When my mother was in the last months of her life, and suffering from moderate dementia, she told her caregiver she wanted to go home and several times tried to “escape” from her apartment in a senior facility to get back to that home— wherever or whatever it was.
Recently, a friend who has Parkinson’s and who also experiences dementia has started wandering away from her mountain cabin, telling her worried husband and the people who find her on the road that she wants to go home. When strangers ask her where that is, she’s unable to tell them, except that it’s “hundreds” of miles away.
She and her husband, both in their 80s, have lived in their cabin for almost 20 years; it’s a place they both love. In their younger years they hiked almost every trail in a 40-mile radius. If that’s not home, is it the place in North Dakota where she worked as a hospice nurse for 30 years? Or is it her childhood home in upstate New York?
For my mother, was it the home where she and my father raised our family, in the suburbs of Chicago? Or was it her childhood home on the west side of Chicago?
I have a feeling that, at the end of our lives, we all long to go back to the place where we began. Among all the uncertainties and troubles of old age, we desire to return to a place that feels familiar and comforting. No matter what problems we had when we were young, most of us were surrounded by family, friends and neighbors and went to school and church—we were part of a community. That’s not true so much as people get older. In old age, we’ve lost family and friends, and a familiar culture.
Although my mother’s childhood was not an easy one, she had relatives living in the upstairs flat, so she was surrounded by family members. As a mother and wife, she was connected to her children and husband, plus a neighborhood with other large families, where she made friends easily. In contrast, after my father died, my mother lived alone for three years in an independent living facility where she had few friends and felt isolated most of the time. No wonder she wanted to return to some version of home—a place where she was unquestioningly part of the world.
If “home” is our childhood, we want to return to a life that felt more intense. When I first moved to Boulder, I volunteered to interview older residents about their memories of growing up here, which would have been the 1920s and ‘30s. They remembered small details—how blackberry bushes grew along the back of the fence behind their home, the smell of the cornbread their mother baked, the sound of the Fourth of July parades. But life as an adult, especially after the big events like marriage and having children, was mostly a blur or told in general outlines—where they worked and what they did—but not what it felt like. Somewhere along the way, they had lost the intense feelings of childhood.

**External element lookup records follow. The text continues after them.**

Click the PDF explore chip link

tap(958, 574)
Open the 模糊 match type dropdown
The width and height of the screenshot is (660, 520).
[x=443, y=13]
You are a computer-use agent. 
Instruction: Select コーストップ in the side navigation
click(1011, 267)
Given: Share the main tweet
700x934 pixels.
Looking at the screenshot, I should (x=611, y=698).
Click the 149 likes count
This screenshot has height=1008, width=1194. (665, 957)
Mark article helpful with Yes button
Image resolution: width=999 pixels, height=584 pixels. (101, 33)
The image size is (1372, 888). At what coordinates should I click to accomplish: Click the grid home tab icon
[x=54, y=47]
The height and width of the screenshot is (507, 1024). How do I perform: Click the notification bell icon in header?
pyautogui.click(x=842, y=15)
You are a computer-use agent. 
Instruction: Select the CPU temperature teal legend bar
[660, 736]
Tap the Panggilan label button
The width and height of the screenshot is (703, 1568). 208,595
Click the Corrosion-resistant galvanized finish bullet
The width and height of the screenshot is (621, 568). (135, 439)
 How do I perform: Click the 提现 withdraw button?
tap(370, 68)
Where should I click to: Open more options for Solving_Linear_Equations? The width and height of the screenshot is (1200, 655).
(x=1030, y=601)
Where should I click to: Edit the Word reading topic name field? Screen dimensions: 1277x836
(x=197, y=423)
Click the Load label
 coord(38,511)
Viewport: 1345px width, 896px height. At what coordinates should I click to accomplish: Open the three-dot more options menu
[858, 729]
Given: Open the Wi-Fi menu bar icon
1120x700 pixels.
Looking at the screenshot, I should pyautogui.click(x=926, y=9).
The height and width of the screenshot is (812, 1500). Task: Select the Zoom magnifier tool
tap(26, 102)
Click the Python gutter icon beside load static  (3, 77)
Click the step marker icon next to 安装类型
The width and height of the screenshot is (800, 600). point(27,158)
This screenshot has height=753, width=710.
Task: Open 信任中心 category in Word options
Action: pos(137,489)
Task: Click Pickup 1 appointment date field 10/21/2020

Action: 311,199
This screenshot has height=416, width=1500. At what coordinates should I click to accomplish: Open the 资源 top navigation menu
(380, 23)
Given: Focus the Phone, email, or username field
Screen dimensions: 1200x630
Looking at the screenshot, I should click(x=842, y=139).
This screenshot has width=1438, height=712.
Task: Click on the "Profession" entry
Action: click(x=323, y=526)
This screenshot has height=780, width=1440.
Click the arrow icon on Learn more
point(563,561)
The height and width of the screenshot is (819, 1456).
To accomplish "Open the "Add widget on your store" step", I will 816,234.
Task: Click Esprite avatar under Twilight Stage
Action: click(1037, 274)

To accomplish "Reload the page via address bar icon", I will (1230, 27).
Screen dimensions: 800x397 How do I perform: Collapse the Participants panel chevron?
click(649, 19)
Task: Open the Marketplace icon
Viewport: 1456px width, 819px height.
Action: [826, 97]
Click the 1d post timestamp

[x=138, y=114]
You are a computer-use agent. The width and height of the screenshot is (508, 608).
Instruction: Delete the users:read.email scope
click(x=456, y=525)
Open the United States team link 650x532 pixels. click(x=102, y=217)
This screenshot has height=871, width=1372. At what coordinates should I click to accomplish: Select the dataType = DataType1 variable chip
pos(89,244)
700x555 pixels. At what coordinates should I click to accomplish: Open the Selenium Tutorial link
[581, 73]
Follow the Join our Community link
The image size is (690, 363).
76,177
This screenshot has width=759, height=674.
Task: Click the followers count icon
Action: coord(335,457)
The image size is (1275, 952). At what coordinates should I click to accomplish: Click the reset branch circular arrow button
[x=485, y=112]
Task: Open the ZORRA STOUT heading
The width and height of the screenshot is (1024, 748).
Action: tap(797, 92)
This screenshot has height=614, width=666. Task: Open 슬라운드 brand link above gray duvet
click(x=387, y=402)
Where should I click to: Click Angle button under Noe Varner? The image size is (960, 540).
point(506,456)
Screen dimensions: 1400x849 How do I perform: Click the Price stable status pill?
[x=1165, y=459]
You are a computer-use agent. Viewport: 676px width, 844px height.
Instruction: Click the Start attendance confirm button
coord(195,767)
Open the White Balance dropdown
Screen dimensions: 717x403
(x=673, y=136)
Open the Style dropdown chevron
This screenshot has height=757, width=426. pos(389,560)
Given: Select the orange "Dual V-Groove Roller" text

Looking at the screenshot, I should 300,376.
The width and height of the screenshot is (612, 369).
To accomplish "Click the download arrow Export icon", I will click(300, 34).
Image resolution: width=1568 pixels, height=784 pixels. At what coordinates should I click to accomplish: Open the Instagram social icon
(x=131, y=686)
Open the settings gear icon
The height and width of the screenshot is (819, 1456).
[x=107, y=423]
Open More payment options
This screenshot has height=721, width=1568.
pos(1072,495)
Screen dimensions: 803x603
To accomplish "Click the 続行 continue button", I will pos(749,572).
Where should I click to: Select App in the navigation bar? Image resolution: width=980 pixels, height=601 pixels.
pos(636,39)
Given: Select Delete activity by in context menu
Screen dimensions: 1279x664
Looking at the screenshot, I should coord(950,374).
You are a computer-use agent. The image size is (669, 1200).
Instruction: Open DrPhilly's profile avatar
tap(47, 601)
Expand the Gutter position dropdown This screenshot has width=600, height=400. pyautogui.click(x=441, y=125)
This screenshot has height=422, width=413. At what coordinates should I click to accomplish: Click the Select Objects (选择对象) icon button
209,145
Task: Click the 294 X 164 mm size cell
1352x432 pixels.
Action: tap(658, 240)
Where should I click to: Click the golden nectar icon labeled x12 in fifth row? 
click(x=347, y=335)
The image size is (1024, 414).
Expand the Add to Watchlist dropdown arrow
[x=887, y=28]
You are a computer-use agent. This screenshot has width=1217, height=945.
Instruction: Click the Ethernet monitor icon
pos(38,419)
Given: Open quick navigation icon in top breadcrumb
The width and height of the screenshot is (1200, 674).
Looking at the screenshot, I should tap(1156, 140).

When we’re children, we absorb everything without filters—both the happy and painful times. But gradually, as we get older, we start narrowing our focus, shutting out what doesn’t feel comfortable and seeking out what makes us feel good. This makes life more manageable and less painful, lets us survive in the work world or just the world outside of ourselves. But we also stop feeling as much as we did as children.
Maybe home is a virtual place where we feel safe and secure but also where we are alive to everything around us. It’s a place where our bodies aren’t falling apart, where are minds are still sharp and where death is far away. Maybe that’s why our older selves ache for that vision of home.